» WORK TO DO: Rewrite the records below with "GUI agent" swapped for "screen-control agent" wherever it occurs, keeping every other character unchanged.

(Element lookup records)
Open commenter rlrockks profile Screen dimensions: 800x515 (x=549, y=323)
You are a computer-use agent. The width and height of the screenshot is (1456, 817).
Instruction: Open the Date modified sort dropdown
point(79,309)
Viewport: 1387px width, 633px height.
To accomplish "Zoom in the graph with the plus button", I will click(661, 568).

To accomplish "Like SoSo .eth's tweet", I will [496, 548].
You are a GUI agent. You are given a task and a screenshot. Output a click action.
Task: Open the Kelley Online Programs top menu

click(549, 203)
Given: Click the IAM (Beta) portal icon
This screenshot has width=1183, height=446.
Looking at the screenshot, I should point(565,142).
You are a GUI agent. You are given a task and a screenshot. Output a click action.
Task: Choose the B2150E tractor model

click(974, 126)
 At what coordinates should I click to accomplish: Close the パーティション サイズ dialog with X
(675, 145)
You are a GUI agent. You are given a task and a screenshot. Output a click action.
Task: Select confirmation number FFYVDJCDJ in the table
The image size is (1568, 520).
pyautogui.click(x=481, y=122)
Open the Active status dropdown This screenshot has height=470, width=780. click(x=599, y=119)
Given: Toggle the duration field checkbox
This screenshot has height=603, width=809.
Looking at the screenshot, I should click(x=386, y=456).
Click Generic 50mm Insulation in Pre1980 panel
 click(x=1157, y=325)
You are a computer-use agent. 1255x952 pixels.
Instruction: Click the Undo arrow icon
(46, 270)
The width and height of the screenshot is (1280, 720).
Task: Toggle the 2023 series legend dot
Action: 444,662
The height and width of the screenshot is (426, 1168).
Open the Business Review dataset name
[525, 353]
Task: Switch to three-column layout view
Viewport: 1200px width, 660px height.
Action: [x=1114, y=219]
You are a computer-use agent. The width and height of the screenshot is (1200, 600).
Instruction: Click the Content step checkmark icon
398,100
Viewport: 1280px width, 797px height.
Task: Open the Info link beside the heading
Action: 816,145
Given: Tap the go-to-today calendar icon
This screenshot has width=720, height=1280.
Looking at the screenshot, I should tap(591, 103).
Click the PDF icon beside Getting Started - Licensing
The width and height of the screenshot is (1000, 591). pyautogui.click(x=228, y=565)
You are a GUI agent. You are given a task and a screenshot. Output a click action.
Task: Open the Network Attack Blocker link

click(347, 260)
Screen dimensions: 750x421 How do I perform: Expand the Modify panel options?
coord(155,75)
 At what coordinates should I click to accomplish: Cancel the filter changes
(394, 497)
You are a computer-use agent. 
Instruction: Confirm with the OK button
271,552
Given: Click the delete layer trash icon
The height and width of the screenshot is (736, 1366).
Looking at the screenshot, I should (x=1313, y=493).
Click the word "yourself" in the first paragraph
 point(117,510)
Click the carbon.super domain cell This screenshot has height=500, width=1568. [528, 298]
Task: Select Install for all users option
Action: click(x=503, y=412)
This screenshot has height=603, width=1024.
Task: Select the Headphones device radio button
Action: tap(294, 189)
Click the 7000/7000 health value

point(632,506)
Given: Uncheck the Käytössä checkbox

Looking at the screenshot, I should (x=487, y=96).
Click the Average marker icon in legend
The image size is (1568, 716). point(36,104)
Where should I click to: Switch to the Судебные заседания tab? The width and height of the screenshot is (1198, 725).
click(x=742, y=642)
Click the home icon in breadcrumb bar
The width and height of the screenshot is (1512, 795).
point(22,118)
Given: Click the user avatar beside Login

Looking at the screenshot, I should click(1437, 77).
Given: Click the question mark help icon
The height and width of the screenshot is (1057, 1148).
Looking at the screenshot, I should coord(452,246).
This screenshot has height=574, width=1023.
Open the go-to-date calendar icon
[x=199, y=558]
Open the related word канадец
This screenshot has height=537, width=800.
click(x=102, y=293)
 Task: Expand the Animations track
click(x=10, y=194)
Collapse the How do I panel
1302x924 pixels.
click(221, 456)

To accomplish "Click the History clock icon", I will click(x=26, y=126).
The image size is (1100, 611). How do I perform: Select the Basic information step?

» TASK ANSWER:
Open commenter rlrockks profile Screen dimensions: 800x515 (x=549, y=323)
You are a computer-use agent. The width and height of the screenshot is (1456, 817).
Instruction: Open the Date modified sort dropdown
point(79,309)
Viewport: 1387px width, 633px height.
To accomplish "Zoom in the graph with the plus button", I will click(661, 568).

To accomplish "Like SoSo .eth's tweet", I will [496, 548].
You are a screen-control agent. You are given a task and a screenshot. Output a click action.
Task: Open the Kelley Online Programs top menu

click(549, 203)
Given: Click the IAM (Beta) portal icon
This screenshot has width=1183, height=446.
Looking at the screenshot, I should point(565,142).
You are a screen-control agent. You are given a task and a screenshot. Output a click action.
Task: Choose the B2150E tractor model

click(974, 126)
 At what coordinates should I click to accomplish: Close the パーティション サイズ dialog with X
(675, 145)
You are a screen-control agent. You are given a task and a screenshot. Output a click action.
Task: Select confirmation number FFYVDJCDJ in the table
The image size is (1568, 520).
pyautogui.click(x=481, y=122)
Open the Active status dropdown This screenshot has height=470, width=780. click(x=599, y=119)
Given: Toggle the duration field checkbox
This screenshot has height=603, width=809.
Looking at the screenshot, I should click(x=386, y=456).
Click Generic 50mm Insulation in Pre1980 panel
 click(x=1157, y=325)
You are a computer-use agent. 1255x952 pixels.
Instruction: Click the Undo arrow icon
(46, 270)
The width and height of the screenshot is (1280, 720).
Task: Toggle the 2023 series legend dot
Action: 444,662
The height and width of the screenshot is (426, 1168).
Open the Business Review dataset name
[525, 353]
Task: Switch to three-column layout view
Viewport: 1200px width, 660px height.
Action: [x=1114, y=219]
You are a computer-use agent. The width and height of the screenshot is (1200, 600).
Instruction: Click the Content step checkmark icon
398,100
Viewport: 1280px width, 797px height.
Task: Open the Info link beside the heading
Action: 816,145
Given: Tap the go-to-today calendar icon
This screenshot has width=720, height=1280.
Looking at the screenshot, I should tap(591, 103).
Click the PDF icon beside Getting Started - Licensing
The width and height of the screenshot is (1000, 591). pyautogui.click(x=228, y=565)
You are a screen-control agent. You are given a task and a screenshot. Output a click action.
Task: Open the Network Attack Blocker link

click(347, 260)
Screen dimensions: 750x421 How do I perform: Expand the Modify panel options?
coord(155,75)
 At what coordinates should I click to accomplish: Cancel the filter changes
(394, 497)
You are a computer-use agent. 
Instruction: Confirm with the OK button
271,552
Given: Click the delete layer trash icon
The height and width of the screenshot is (736, 1366).
Looking at the screenshot, I should (x=1313, y=493).
Click the word "yourself" in the first paragraph
 point(117,510)
Click the carbon.super domain cell This screenshot has height=500, width=1568. [528, 298]
Task: Select Install for all users option
Action: click(x=503, y=412)
This screenshot has height=603, width=1024.
Task: Select the Headphones device radio button
Action: tap(294, 189)
Click the 7000/7000 health value

point(632,506)
Given: Uncheck the Käytössä checkbox

Looking at the screenshot, I should (x=487, y=96).
Click the Average marker icon in legend
The image size is (1568, 716). point(36,104)
Where should I click to: Switch to the Судебные заседания tab? The width and height of the screenshot is (1198, 725).
click(x=742, y=642)
Click the home icon in breadcrumb bar
The width and height of the screenshot is (1512, 795).
point(22,118)
Given: Click the user avatar beside Login

Looking at the screenshot, I should click(1437, 77).
Given: Click the question mark help icon
The height and width of the screenshot is (1057, 1148).
Looking at the screenshot, I should coord(452,246).
This screenshot has height=574, width=1023.
Open the go-to-date calendar icon
[x=199, y=558]
Open the related word канадец
This screenshot has height=537, width=800.
click(x=102, y=293)
 Task: Expand the Animations track
click(x=10, y=194)
Collapse the How do I panel
1302x924 pixels.
click(221, 456)

To accomplish "Click the History clock icon", I will click(x=26, y=126).
The image size is (1100, 611). How do I perform: Select the Basic information step?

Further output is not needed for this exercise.